为了账号安全,请及时绑定邮箱和手机立即绑定

linux+nginx+php-fpm+mysql优化

标签:
PHP

====================== 压测前:

netstat -ntlp
ulimit -SHn 65535  (加入开机启动,nginx启动前)

检查优化:
nginx.conf
php-fpm.conf
my.cnf

 


优化/etc/sysctl.conf

增加:
 kernel.shmmax = 68719476736
 # Controls the maximum number of shared memory segments, in pages
 kernel.shmall = 4294967296
    
        #syncookie
        net.ipv4.tcp_max_syn_backlog = 65536
        net.core.netdev_max_backlog =  32768
        net.core.somaxconn = 32768

        net.core.wmem_default = 8388608
        net.core.rmem_default = 8388608
        net.core.rmem_max = 16777216
        net.core.wmem_max = 16777216

        net.ipv4.tcp_timestamps = 0 
        net.ipv4.tcp_synack_retries = 2 
        net.ipv4.tcp_syn_retries = 2 
        #time_wait
        net.ipv4.tcp_syncookies = 1 
        net.ipv4.tcp_tw_recycle = 1 
        net.ipv4.tcp_fin_timeout = 5 
        net.ipv4.tcp_tw_reuse = 1 

        net.ipv4.tcp_mem = 94500000 915000000 927000000
        net.ipv4.tcp_max_orphans = 3276800
        net.ipv4.ip_local_port_range = 1024  65535

 

 

 

 

 

查看mysql连接

#netstat -anp | grep mysql | wc -l

netstat -n | awk '/^tcp/ {++state[$NF]} END {for(key in state) print key,"\t",state[key]}'

查看TIME_WAIT连接数
netstat -ae|grep "TIME_WAIT" |wc -l

netstat -n | awk '/^tcp/ {++state[$NF]} END {for(key in state) print key,"\t",state[key]}'

查找较多time_wait连接
netstat -n|grep TIME_WAIT|awk '{print $5}'|sort|uniq -c|sort -rn|head -n20

 

 

 

 

 

===================================实例测试

1 ) 系统说明

服务器说明:

两台 CentOS release 5.4 (Final) 32 位, 1 颗 CPU 8 核

 

a.       服务器 1

服务: Nginx + php (fpm)

nginx 开启的进程数 8

FastCGI 进程数 128

 

b.       服务器 2

服务 :Memcache+mysql

memcache 替代 session ,开启两个端口,分别分配 1024M;

 

 

2) 模拟场景 : 首页,登录,退出

并发量: 900

 

 

 

=============== 系统说明

 

#cat /etc/issue

CentOS release 5.4 (Final)

Kernel \r on an \m

 

 

# cat /proc/cpuinfo | grep physical | uniq -c

      8 physical id     : 1

 

# ulimit -a

core file size          (blocks, -c) 0  需要修改

data seg size            (kbytes, -d) unlimited

scheduling priority             (-e) 0

file size               (blocks, -f) unlimited

pending signals                 (-i) 143360

max locked memory       (kbytes, -l) 32

max memory size         (kbytes, -m) unlimited

open files                       (-n) 1024   需要修改 (因为是tcp协议  要打开套接字,要打开文件句柄,而单进程的最大打开文件句柄操作系统是有限制的,默认是1024)

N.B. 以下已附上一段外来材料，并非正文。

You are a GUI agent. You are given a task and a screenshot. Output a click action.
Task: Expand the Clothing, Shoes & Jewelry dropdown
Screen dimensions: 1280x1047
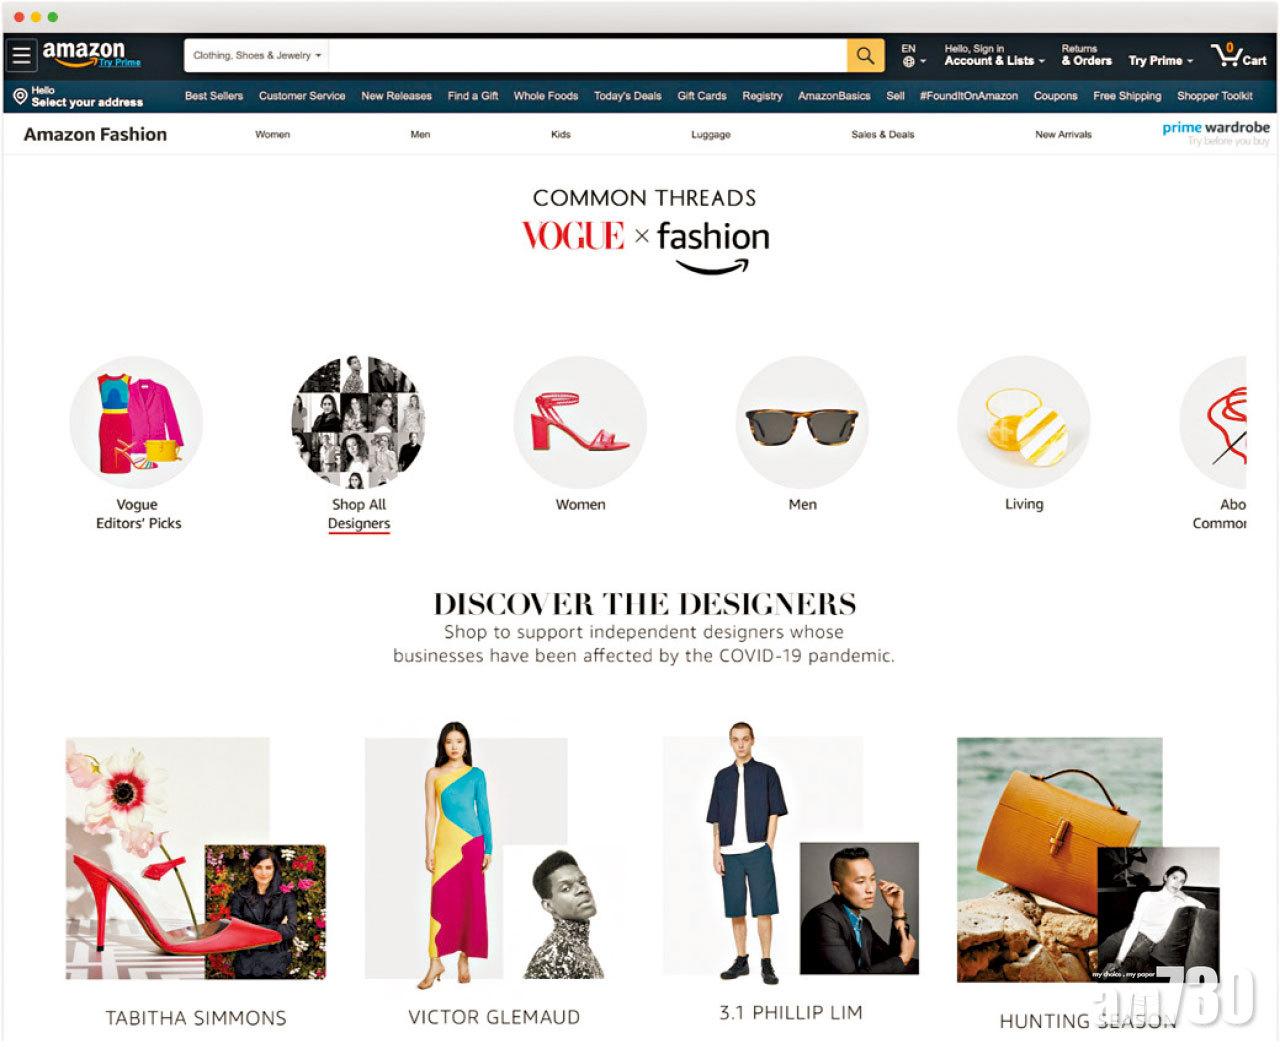coord(257,55)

pipe size            (512 bytes, -p) 8

POSIX message queues     (bytes, -q) 819200

real-time priority              (-r) 0

stack size              (kbytes, -s) 10240

cpu time               (seconds, -t) unlimited

max user processes              (-u) 143360

virtual memory          (kbytes, -v) unlimited

file locks                      (-x) unlimited

 

 

 

#getconf LONG_BIT

32

 

 

两台服务器:

Nginx + php (fpm)   113.106.90.80

Memcache+mysql   113.106.90.78

 

 

 

 

nginx 开启的进程数 8

FastCGI 进程数 128

worker_connections 65535; 
每个工作进程允许最大的同时连接数   ( Maxclient = work_processes *   worker_connections )

 

 

――― memcache 替代 session

Mysql 服务器:

/usr/local/bin/memcached -d -m 10 -u root -l 192.168.12.203 -p 13001 -c 1024 -P /tmp/memcached.pid

/usr/local/bin/memcached -d -m 10 -u root -l 192.168.12.203 -p 13002 -c 1024 -P /tmp/memcached2.pid

 

 

session.save_handler = memcache
session.save_path = "tcp://192.168.12.203:13001,tcp://192.168.12.203:13002"

 

 

 

===========优化处

 

―――――― 1 linux 默认 core file size 为 0

何谓 core 文件,当一个程序崩溃时,在进程当前工作目录的 core 文件中复制了该进程的存储图像。 core 文件仅仅是一个内存映象(同时加上调试信息),主要是用来调试的。 core 文件是个二进制文件,需要用相应的工具来分析程序崩溃时的内存映像。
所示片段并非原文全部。